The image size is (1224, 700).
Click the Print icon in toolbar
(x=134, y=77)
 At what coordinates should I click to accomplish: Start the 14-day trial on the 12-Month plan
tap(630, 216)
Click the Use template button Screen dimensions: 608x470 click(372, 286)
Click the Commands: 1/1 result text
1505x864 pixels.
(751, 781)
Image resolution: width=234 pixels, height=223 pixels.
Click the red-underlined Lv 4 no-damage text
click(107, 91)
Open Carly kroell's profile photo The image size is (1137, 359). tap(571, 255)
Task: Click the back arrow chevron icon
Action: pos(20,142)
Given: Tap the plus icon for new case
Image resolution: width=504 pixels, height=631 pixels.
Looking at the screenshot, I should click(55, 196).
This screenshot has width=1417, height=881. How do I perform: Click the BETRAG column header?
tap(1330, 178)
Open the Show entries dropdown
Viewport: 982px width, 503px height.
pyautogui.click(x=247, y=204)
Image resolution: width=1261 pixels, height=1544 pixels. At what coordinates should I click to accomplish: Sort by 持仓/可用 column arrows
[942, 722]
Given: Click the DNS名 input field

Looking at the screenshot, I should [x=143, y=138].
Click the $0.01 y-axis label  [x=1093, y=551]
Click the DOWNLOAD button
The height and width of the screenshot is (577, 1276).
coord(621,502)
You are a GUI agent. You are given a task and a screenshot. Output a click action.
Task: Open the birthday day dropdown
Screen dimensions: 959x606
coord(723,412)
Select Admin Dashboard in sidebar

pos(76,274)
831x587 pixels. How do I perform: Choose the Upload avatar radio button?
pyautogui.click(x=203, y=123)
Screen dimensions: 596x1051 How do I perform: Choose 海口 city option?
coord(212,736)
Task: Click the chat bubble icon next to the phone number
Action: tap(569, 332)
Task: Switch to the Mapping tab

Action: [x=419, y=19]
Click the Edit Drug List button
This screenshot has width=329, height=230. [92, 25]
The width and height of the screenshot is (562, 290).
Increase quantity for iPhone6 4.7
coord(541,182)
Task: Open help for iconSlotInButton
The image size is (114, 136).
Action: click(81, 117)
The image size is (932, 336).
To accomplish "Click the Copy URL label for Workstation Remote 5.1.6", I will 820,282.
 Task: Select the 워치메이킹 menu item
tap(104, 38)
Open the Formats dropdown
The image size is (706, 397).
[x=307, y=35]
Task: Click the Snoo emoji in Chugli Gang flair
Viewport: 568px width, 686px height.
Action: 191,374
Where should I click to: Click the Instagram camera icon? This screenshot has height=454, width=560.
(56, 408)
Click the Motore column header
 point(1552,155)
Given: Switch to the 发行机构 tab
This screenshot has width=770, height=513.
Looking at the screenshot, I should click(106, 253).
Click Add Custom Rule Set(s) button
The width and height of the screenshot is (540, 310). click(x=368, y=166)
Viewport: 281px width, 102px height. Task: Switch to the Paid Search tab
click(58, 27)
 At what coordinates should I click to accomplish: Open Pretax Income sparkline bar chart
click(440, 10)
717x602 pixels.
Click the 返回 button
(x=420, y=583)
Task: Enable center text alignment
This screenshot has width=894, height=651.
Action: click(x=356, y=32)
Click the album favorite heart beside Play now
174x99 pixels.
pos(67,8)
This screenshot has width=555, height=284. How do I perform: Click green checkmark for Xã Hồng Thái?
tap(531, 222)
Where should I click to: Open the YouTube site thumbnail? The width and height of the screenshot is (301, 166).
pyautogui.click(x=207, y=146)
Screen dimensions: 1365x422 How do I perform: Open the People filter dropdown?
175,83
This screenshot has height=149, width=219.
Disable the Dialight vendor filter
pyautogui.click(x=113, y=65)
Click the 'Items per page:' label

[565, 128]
────────────────
* _Task details_
Write out every entry again, exactly as it appears.

* _Solved problem_
The image size is (1224, 700).
Click the Print icon in toolbar
(x=134, y=77)
 At what coordinates should I click to accomplish: Start the 14-day trial on the 12-Month plan
tap(630, 216)
Click the Use template button Screen dimensions: 608x470 click(372, 286)
Click the Commands: 1/1 result text
1505x864 pixels.
(751, 781)
Image resolution: width=234 pixels, height=223 pixels.
Click the red-underlined Lv 4 no-damage text
click(107, 91)
Open Carly kroell's profile photo The image size is (1137, 359). tap(571, 255)
Task: Click the back arrow chevron icon
Action: pos(20,142)
Given: Tap the plus icon for new case
Image resolution: width=504 pixels, height=631 pixels.
Looking at the screenshot, I should click(55, 196).
This screenshot has width=1417, height=881. How do I perform: Click the BETRAG column header?
tap(1330, 178)
Open the Show entries dropdown
Viewport: 982px width, 503px height.
pyautogui.click(x=247, y=204)
Image resolution: width=1261 pixels, height=1544 pixels. At what coordinates should I click to accomplish: Sort by 持仓/可用 column arrows
[942, 722]
Given: Click the DNS名 input field

Looking at the screenshot, I should [x=143, y=138].
Click the $0.01 y-axis label  [x=1093, y=551]
Click the DOWNLOAD button
The height and width of the screenshot is (577, 1276).
coord(621,502)
You are a GUI agent. You are given a task and a screenshot. Output a click action.
Task: Open the birthday day dropdown
Screen dimensions: 959x606
coord(723,412)
Select Admin Dashboard in sidebar

pos(76,274)
831x587 pixels. How do I perform: Choose the Upload avatar radio button?
pyautogui.click(x=203, y=123)
Screen dimensions: 596x1051 How do I perform: Choose 海口 city option?
coord(212,736)
Task: Click the chat bubble icon next to the phone number
Action: tap(569, 332)
Task: Switch to the Mapping tab

Action: [x=419, y=19]
Click the Edit Drug List button
This screenshot has width=329, height=230. [92, 25]
The width and height of the screenshot is (562, 290).
Increase quantity for iPhone6 4.7
coord(541,182)
Task: Open help for iconSlotInButton
The image size is (114, 136).
Action: click(81, 117)
The image size is (932, 336).
To accomplish "Click the Copy URL label for Workstation Remote 5.1.6", I will 820,282.
 Task: Select the 워치메이킹 menu item
tap(104, 38)
Open the Formats dropdown
The image size is (706, 397).
[x=307, y=35]
Task: Click the Snoo emoji in Chugli Gang flair
Viewport: 568px width, 686px height.
Action: 191,374
Where should I click to: Click the Instagram camera icon? This screenshot has height=454, width=560.
(56, 408)
Click the Motore column header
 point(1552,155)
Given: Switch to the 发行机构 tab
This screenshot has width=770, height=513.
Looking at the screenshot, I should click(106, 253).
Click Add Custom Rule Set(s) button
The width and height of the screenshot is (540, 310). click(x=368, y=166)
Viewport: 281px width, 102px height. Task: Switch to the Paid Search tab
click(58, 27)
 At what coordinates should I click to accomplish: Open Pretax Income sparkline bar chart
click(440, 10)
717x602 pixels.
Click the 返回 button
(x=420, y=583)
Task: Enable center text alignment
This screenshot has width=894, height=651.
Action: click(x=356, y=32)
Click the album favorite heart beside Play now
174x99 pixels.
pos(67,8)
This screenshot has width=555, height=284. How do I perform: Click green checkmark for Xã Hồng Thái?
tap(531, 222)
Where should I click to: Open the YouTube site thumbnail? The width and height of the screenshot is (301, 166).
pyautogui.click(x=207, y=146)
Screen dimensions: 1365x422 How do I perform: Open the People filter dropdown?
175,83
This screenshot has height=149, width=219.
Disable the Dialight vendor filter
pyautogui.click(x=113, y=65)
Click the 'Items per page:' label

[565, 128]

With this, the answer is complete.